*** STUDY TEXT
Nerve-insulating cells more diverse than previously thought
Oligodendrocytes, a type of brain cell that plays a crucial role in diseases such as multiple sclerosis, are more diverse than have previously been thought, according to a new study by researchers at Karolinska Institutet in Sweden. The findings, published in the journal Science, will help increase our understanding of diseases in which these cells are affected and possibly provide clues to future treatment strategies.
In multiple sclerosis and similar neurological diseases, the electrical signals in the brain propagate more slowly. The reduced speed of information flow contributes to symptoms such as numbness, balance and walking difficulties and blurred vision. Multiple sclerosis is characterised by the loss of myelin, a protective sheath that insulates nerve cells and allows rapid transmission of electrical signals in the brain. Myelin is produced by a specialized cell type, the oligodendrocyte. While oligodendrocytes have thus far been thought to be a homogenous population, a different view emerges from the current study.
The researchers, led by Dr. Gonçalo Castelo-Branco and Dr. Sten Linnarsson, used the recently developed technique of single cell RNA-sequencing. This method allows investigators to get a snapshot of gene activity in individual cells. In this way, they could reveal differences between cells that may not be visible using classical methods. The researchers analysed more than five thousand oligodendrocytes from several regions of the brain and spinal cord in adolescent and adult mice, which allowed them to see the diversity of these cells with unprecedented detail and clarity.
******
* REQUIRED ACTIONS
A) Repeat word for word the stretch of the article on nerve-insulating cells from "In multiple sclerosis" through "the current study.".
B) According to the article on nerve-insulating cells, how many oligodendrocytes did the researchers analyze?
C) Write the next part of the article on nerve-insulating cells, picking up after its last sentence.
*** SOURCE DATA
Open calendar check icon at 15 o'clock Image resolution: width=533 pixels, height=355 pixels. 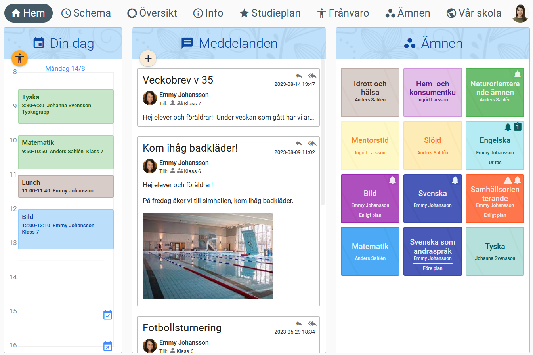[x=108, y=315]
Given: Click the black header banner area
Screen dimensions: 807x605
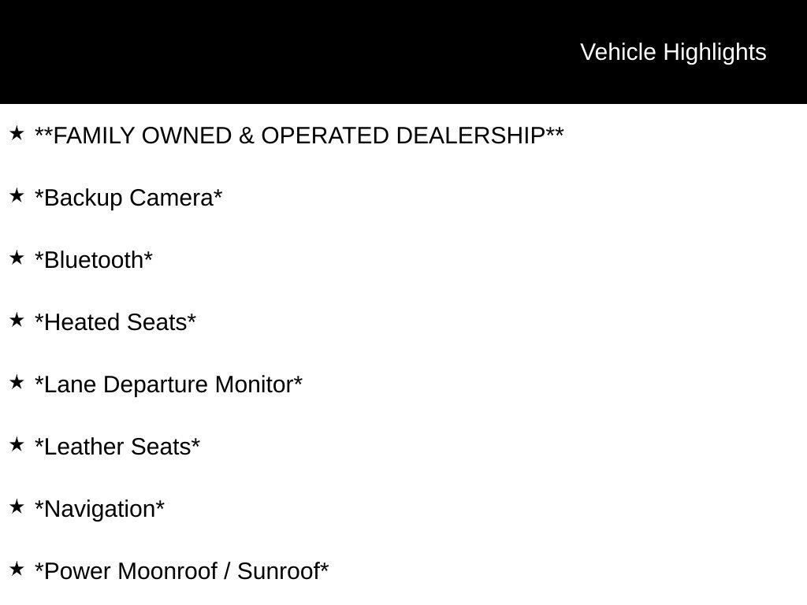Looking at the screenshot, I should click(x=404, y=51).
******
* SET OF ANSWERS
A)
In multiple sclerosis and similar neurological diseases, the electrical signals in the brain propagate more slowly. The reduced speed of information flow contributes to symptoms such as numbness, balance and walking difficulties and blurred vision. Multiple sclerosis is characterised by the loss of myelin, a protective sheath that insulates nerve cells and allows rapid transmission of electrical signals in the brain. Myelin is produced by a specialized cell type, the oligodendrocyte. While oligodendrocytes have thus far been thought to be a homogenous population, a different view emerges from the current study.

B) More than five thousand.

C)
"We uncovered an unexpected diversity within the oligodendrocyte population", says Sten Linnarsson from the Department of Medical Biochemistry and Biophysics. "In this study, we have identified 12 subclasses of oligodendrocytes and a novel cell distinct from oligodendrocytes residing in the blood vessels"
They found that the initial stages of maturation in oligodendrocyte development were similar across the central nerve system in juvenile mice, whereas different subsets of mature oligodendrocytes were enriched in specific regions in adult brains.
"The uncovering of this unexpected oligodendrocyte diversity might bring new insights on mechanisms of degeneration and regeneration of diseases where myelin is lost, such as multiple sclerosis", says Gonçalo Castelo-Branco at the same department.